*Consegne*.
1/ Nel racconto sulla Canavesana d'Epoca, su che tipo di bicicletta chi racconta non era mai salito prima?
2/ Riscrivi senza modifiche un passo del racconto sulla Canavesana d'Epoca: parti dalle parole "La Canavesana d'Epoca: racconto" e fermati dopo "venuta questa pensata.".
3/ Prosegui il racconto sulla Canavesana d'Epoca dopo l'ultima frase riportata.

+++ Testo scelto

La Canavesana d'Epoca: racconto semi-serio di un'esperienza unica
Di GIANCARLO COSTA ,
Di Dario Robaldo
Io non è che lo so bene il motivo per il quale m’è venuto da pensare a questa roba del ciclismo eroico. Voglio dire, se sei uno che normalmente sta spesso a cavallo di una bicicletta da corsa, allora ci sta che ti può venir la curiosità di fare pure “sta cosa”. Ma siccome non sono uno così, sono uno che per lo più pedala stanco con una comune bicicletta, uno mai salito prima su una bici da corsa, allora non me lo spiego mica com’è che mi è venuta questa pensata.

++++++
+++ Elenco

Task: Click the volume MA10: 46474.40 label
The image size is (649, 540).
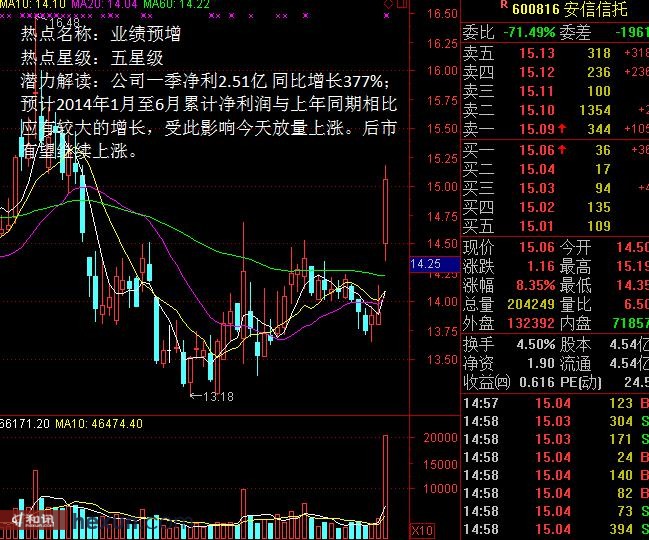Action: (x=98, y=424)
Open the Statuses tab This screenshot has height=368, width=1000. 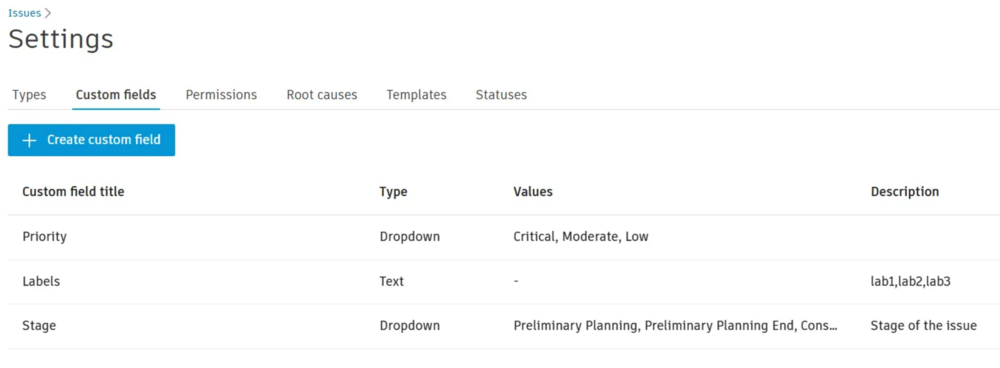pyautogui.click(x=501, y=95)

++++++
+++ Elenco

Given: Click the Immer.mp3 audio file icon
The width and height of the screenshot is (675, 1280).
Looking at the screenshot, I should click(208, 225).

++++++

*Risposte*.
1/ Su una bici da corsa.

2/
La Canavesana d'Epoca: racconto semi-serio di un'esperienza unica
Di GIANCARLO COSTA ,
Di Dario Robaldo
Io non è che lo so bene il motivo per il quale m’è venuto da pensare a questa roba del ciclismo eroico. Voglio dire, se sei uno che normalmente sta spesso a cavallo di una bicicletta da corsa, allora ci sta che ti può venir la curiosità di fare pure “sta cosa”. Ma siccome non sono uno così, sono uno che per lo più pedala stanco con una comune bicicletta, uno mai salito prima su una bici da corsa, allora non me lo spiego mica com’è che mi è venuta questa pensata.

3/
E comunque m’è venuta e quando una pensata come quella si insinua in me, beh, difficile tendere trappole ai miei pensieri e far finta di niente. Poi mi si potrebbe pure fare osservare ( come in realtà ha tentato inutilmente di fare la mia mamma ) che a quasi cinquant’anni uno dovrebbe riuscire a ponderare meglio le pensate improbabili. Ed invece la mia presunta maturità, in questi casi, non serve.
Alle 9.00 sto lì, in mezzo ad improbabili individui convenuti in piazza, con la mia del tutto sconosciuta bicicletta sconsideratamente acquistata allo scopo, in attesa della partenza e provo a valutare, osservando gli altri, il mio grado di inadeguatezza. Vedo individui giovani con fisici asciutti su gambe abbronzate e depilate ma per fortuna anche qualcuno molto più… datato e di esuberante pancetta dotato. Mi tranquillizzo: se ce la fanno questi ultimi, mi dico, allora devo farcela pure io. Più tardi scoprirò che, per il futuro, questa dell’età e della pancetta è una considerazione fuorviante, da cancellare.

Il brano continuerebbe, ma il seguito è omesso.